Pre-process tweets in a JSON file

Question

I'm following a little article called: Mining Twitter Data with Python

Actually, I'm in part 2 that is text pre-processing. This is the example for tokenize a tweet text.

import re
import json

emoticons_str = r"""
    (?:
        [:=;] # Eyes
        [oO\-]? # Nose (optional)
        [D\)\]\(\]/\\OpP] # Mouth
    )"""
regex_str = [
    emoticons_str,
    r'<[^>]+>',  # HTML Tags
    r'(?:@[\w_]+)',  # @-mentions
    r"(?:\#+[\w_]+[\w\'_\-]*[\w_]+)",  # hash-tags
    r'http[s]?://(?:[a-z]|[0-9]|[$-_@.&amp;+]|[!*\(\),]|(?:%[0-9a-f][0-9a-f]))+',  # URLs
    r'(?:(?:\d+,?)+(?:\.?\d+)?)',  # numbers
    r"(?:[a-z][a-z'\-_]+[a-z])",  # words with - and '
    r'(?:[\w_]+)',  # other words
    r'(?:\S)'  # anything else
]

tokens_re = re.compile(r'(' + '|'.join(regex_str) + ')', re.VERBOSE | re.IGNORECASE)
emoticon_re = re.compile(r'^' + emoticons_str + '$', re.VERBOSE | re.IGNORECASE)


def tokenize(s):
    return tokens_re.findall(s)


def preprocess(s, lowercase=False):
    tokens = tokenize(s)
    if lowercase:
        tokens = [token if emoticon_re.search(token) else token.lower() for token in tokens]
    return tokens

Now, it works properly when you insert a string directly like this:

tweet = 'RT @marcobonzanini: just an example! :D http://example.com #NLP'
print(preprocess(tweet))

But once I try to import a JSON for tokenize all tweets text in the file it occurrs an Error.

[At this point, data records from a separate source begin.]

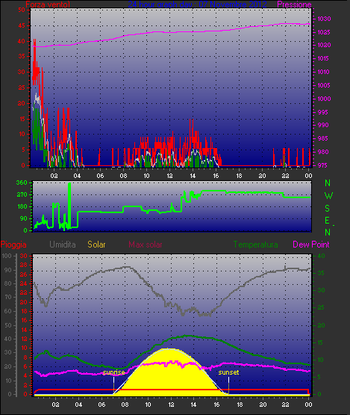The image size is (350, 415).
Task: Click the 100 humidity scale value
Action: 7,256
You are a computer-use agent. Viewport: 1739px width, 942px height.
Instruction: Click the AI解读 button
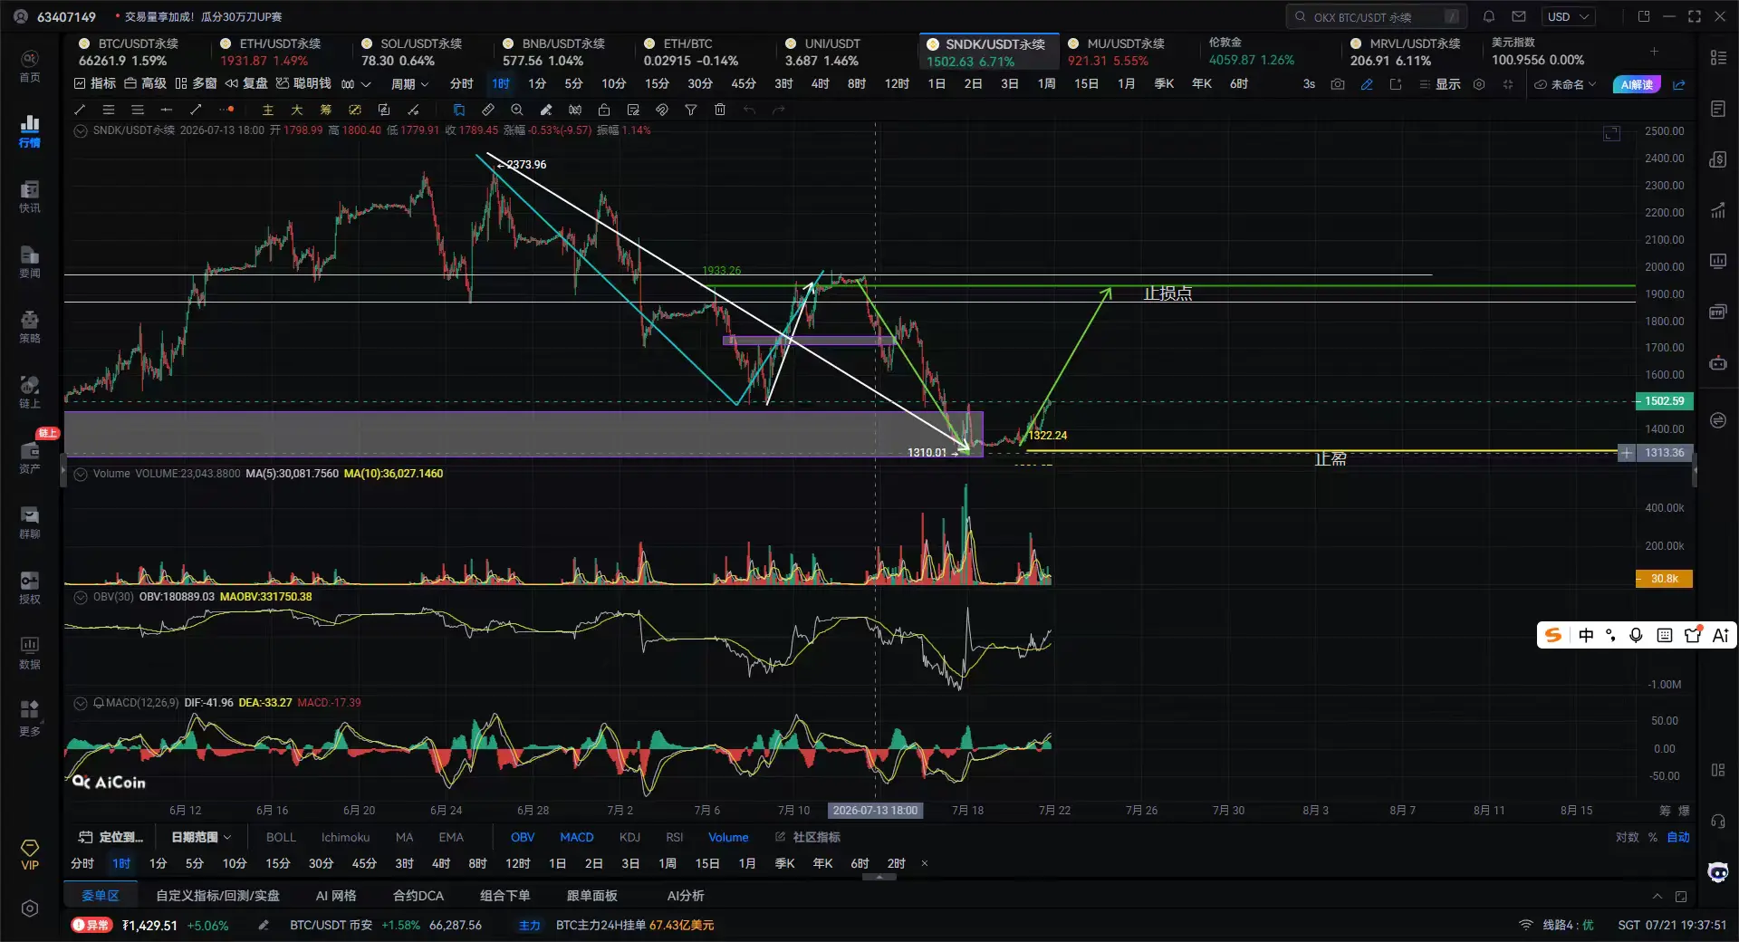1637,84
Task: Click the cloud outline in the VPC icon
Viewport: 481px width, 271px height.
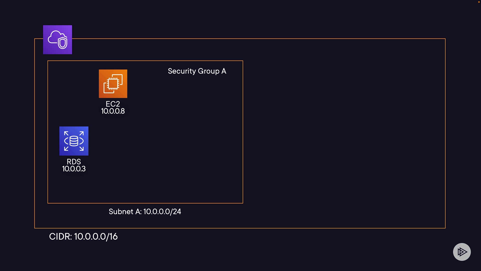Action: (54, 37)
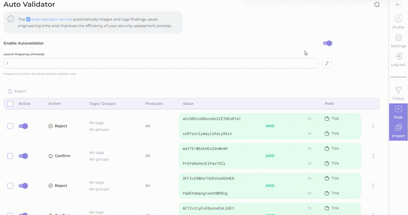The width and height of the screenshot is (408, 215).
Task: Open three-dot menu for first Reject rule
Action: click(373, 126)
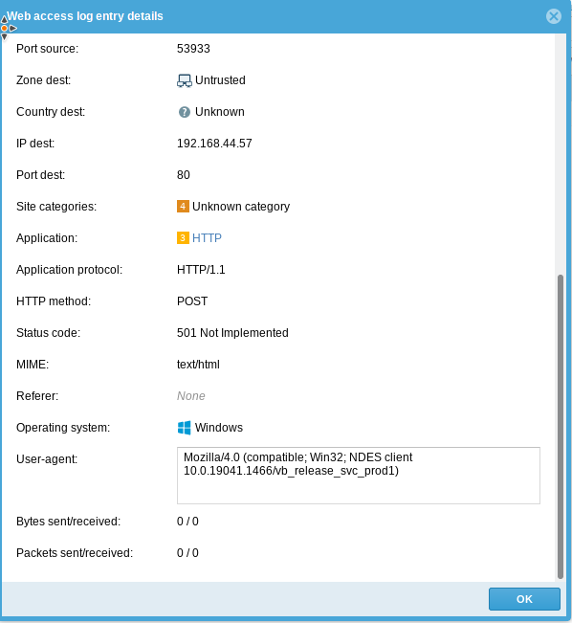The image size is (572, 623).
Task: Click the right arrow marker beside the orange dot
Action: 13,28
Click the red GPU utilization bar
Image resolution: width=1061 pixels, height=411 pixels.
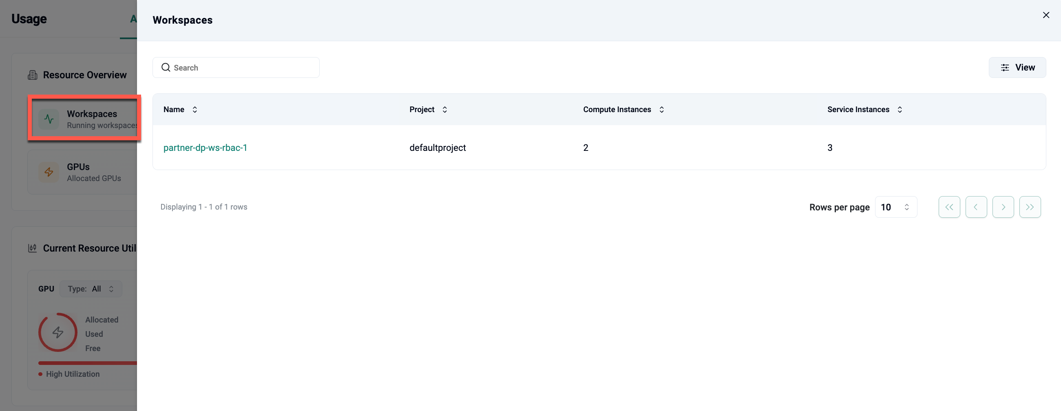click(87, 363)
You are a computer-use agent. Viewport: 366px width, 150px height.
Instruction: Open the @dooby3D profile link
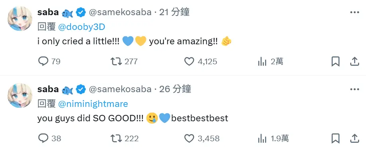coord(81,27)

This is how it's supposed to work.

with open('tweets.json', 'r') as f:
    for line in f:
        tweet = json.loads(line)
        tokens = preprocess(tweet['text'])

This is the error displayed:

Traceback (most recent call last):
  File "C:/Users/fmigg/PycharmProjects/untitled/Data Mining/tweetTextProcessing.py", line 43, in <module>
    tweet = json.loads(line)
  File "C:\Program Files\Anaconda3\lib\json\__init__.py", line 319, in loads
    return _default_decoder.decode(s)
  File "C:\Program Files\Anaconda3\lib\json\decoder.py", line 339, in decode
    obj, end = self.raw_decode(s, idx=_w(s, 0).end())
  File "C:\Program Files\Anaconda3\lib\json\decoder.py", line 357, in raw_decode
    raise JSONDecodeError("Expecting value", s, err.value) from None
json.decoder.JSONDecodeError: Expecting value: line 2 column 1 (char 1)

Finally, this is the JSON file called tweets.json with Tweets on it (the number of tweets is kinda large, so I'll only put one Tweet in order to analyze the structure of it).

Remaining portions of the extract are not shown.